Background. The enzyme trans-enoyl-[acyl carrier protein] reductase (InhA) is a central protein for the development of antitubercular drugs. This enzyme is the target for the pro-drug isoniazid, which is catalyzed by the enzyme catalase-peroxidase (KatG) to become active.
Objective. Our goal here is to review the studies on InhA, starting with general aspects and focusing on the recent structural studies, with emphasis on the crystallographic structures of complexes involving InhA and inhibitors.
Method. We start with a literature review, and then we describe recent studies on InhA crystallographic structures. We use this structural information to depict protein-ligand interactions. We also analyze the structural basis for inhibition of InhA. Furthermore, we describe the application of computational methods to predict binding affinity based on the crystallographic position of the ligands.

Required actions ::
**a.** Copy the part of the abstract on InhA that begins at the words "Objective. Our goal" and stops after "of the ligands.", changing "InhA" to "the target enzyme" throughout.
**b.** According to the abstract on InhA, which enzyme converts isoniazid into its active form?
**c.** Pick up the abstract on InhA after its final sentence and keep writing.
You won't need the material that follows this abstract.

Excerpted data ::
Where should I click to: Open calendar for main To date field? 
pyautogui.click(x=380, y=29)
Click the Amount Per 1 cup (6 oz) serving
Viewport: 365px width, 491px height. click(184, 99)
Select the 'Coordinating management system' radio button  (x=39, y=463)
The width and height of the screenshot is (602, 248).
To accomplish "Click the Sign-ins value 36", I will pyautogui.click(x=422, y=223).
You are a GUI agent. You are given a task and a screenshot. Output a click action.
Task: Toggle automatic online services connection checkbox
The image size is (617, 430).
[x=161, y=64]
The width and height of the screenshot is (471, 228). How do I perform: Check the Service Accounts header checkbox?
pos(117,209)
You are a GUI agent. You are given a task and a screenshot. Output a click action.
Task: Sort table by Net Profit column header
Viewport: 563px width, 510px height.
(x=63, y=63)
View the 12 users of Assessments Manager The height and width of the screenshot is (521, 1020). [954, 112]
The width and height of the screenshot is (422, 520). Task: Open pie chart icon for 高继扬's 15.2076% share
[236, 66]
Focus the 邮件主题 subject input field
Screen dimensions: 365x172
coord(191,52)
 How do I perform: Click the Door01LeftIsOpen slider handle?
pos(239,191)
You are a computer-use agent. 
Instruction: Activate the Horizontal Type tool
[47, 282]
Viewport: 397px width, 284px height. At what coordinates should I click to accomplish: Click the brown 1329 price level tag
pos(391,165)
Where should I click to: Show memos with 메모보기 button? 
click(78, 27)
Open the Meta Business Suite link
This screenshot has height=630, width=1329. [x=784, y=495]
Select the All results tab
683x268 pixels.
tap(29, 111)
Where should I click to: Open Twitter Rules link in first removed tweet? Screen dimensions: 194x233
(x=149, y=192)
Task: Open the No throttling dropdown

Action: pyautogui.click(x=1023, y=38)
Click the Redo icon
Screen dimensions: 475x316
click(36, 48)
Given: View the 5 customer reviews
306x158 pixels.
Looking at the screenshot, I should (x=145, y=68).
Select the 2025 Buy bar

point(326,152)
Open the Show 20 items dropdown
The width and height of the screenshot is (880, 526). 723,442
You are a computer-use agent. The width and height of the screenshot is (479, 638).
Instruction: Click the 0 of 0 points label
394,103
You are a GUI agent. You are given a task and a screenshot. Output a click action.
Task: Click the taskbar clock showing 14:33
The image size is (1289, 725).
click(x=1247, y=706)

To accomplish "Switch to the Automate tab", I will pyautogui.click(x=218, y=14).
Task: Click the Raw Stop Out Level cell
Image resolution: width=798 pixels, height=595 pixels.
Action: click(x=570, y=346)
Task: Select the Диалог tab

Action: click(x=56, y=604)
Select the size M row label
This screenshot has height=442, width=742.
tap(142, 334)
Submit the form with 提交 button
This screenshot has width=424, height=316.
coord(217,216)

Task-by-task results ::
**a.**
Objective. Our goal here is to review the studies on the target enzyme, starting with general aspects and focusing on the recent structural studies, with emphasis on the crystallographic structures of complexes involving the target enzyme and inhibitors.
Method. We start with a literature review, and then we describe recent studies on the target enzyme crystallographic structures. We use this structural information to depict protein-ligand interactions. We also analyze the structural basis for inhibition of the target enzyme. Furthermore, we describe the application of computational methods to predict binding affinity based on the crystallographic position of the ligands.

**b.** Catalase-peroxidase (KatG)

**c.**
Results. Analysis of the structures in complex with inhibitors revealed the critical residues responsible for the specificity against InhA. Most of the intermolecular interactions involve the hydrophobic residues with two exceptions, the residues Ser 94 and Tyr 158. Examination of the interactions has shown that many of the key residues for inhibitor binding were found in mutations of the InhA gene in the isoniazid-resistant Mycobacterium tuberculosis. Computational prediction of the binding affinity for InhA has indicated a moderate uphill relationship with experimental values.
Conclusion. Analysis of the structures involving InhA inhibitors shows that small modifications on these molecules could modulate their inhibition, which may be used to design novel antitubercular drugs specific for multidrug-resistant strains.